A la hausse comme à la baisse, les marchés (indistinctement géographiquement, par secteur, bourses ou marchés obligataires) ne dépendent que de la liquidité. Il n’y a pas de demi-tendances. Soit l’ensemble des marchés continue à monter en dépit du bon sens avec des acteurs dopés à l’EPO banque centrale ; soit ils chutent encore plus violemment avec l’idée que l’EPO sera plus ou moins brutalement supprimé…
Compte tenu des excès, ils ne peuvent plus évoluer de manière ordonnée dans un scénario de désintoxication progressive. C’est la conséquence de la forte mondialisation de la finance et de la corrélation des portefeuilles : les premières grosses pertes matérialisées sur certains actifs par des investisseurs les obligeront à vendre en catastrophe d’autres types d’actifs pour compenser leurs moins-values…
▪ Comment les carry trades finissent-ils en général ?
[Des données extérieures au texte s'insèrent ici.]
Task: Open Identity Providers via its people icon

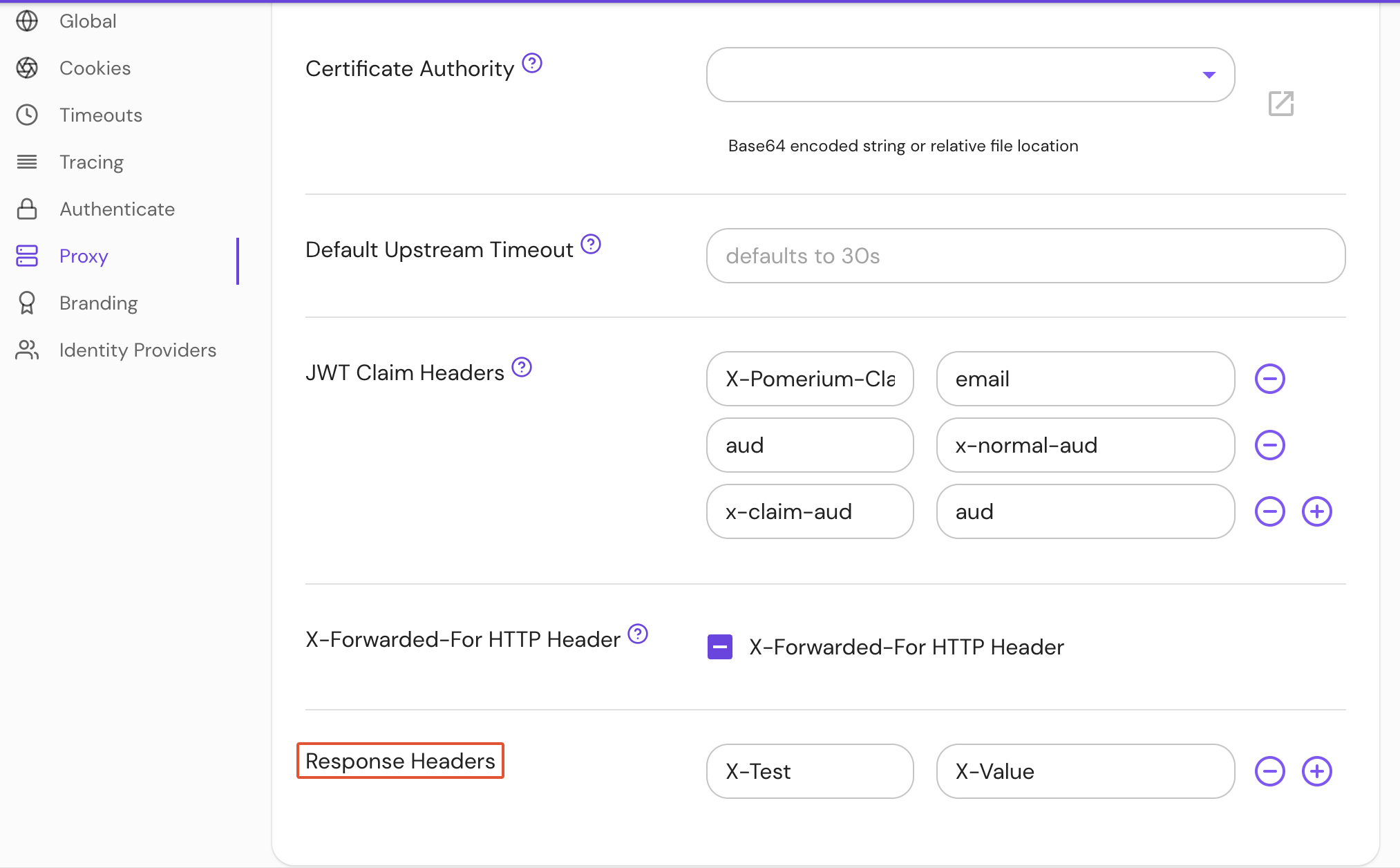Action: [28, 350]
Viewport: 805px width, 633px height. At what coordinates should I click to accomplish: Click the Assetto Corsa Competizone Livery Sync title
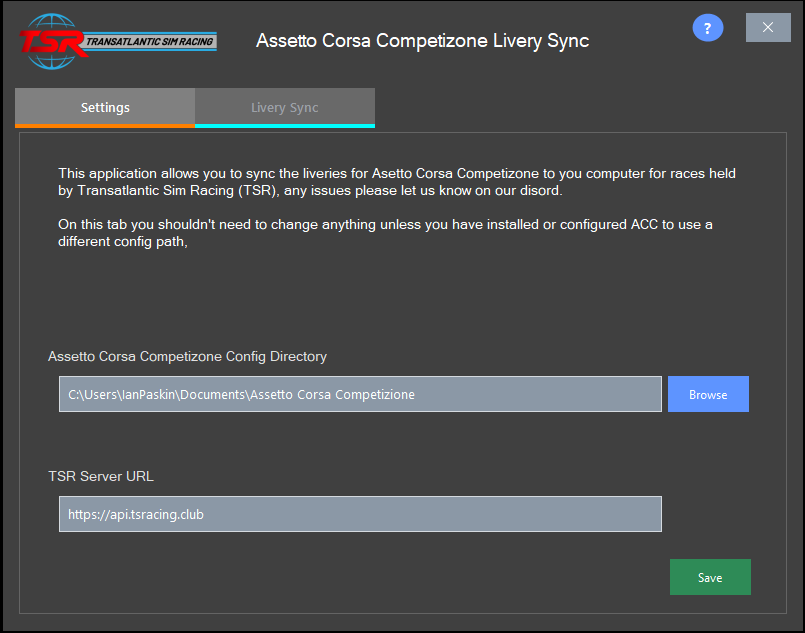(423, 41)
Entre 2004 et 2007, l’absence d’aversion au risque avait conduit au jeu suivant : emprunts de franc suisse et de yen à des taux très bas, vente de ces devises contre le dollar et d’autres devises à haut rendement. Les premières secousses de 2007 ont conduit les hedge funds pratiquant le carry trade à de fortes pertes. Ils furent contraints de déboucler leurs positions en rachetant massivement à découvert le yen et le franc suisse entre juillet 2007 et fin 2008. C’est pourquoi, à tort ou à raison, tout regain d’aversion au risque est très souvent synonyme d’appréciation du yen et du franc suisse.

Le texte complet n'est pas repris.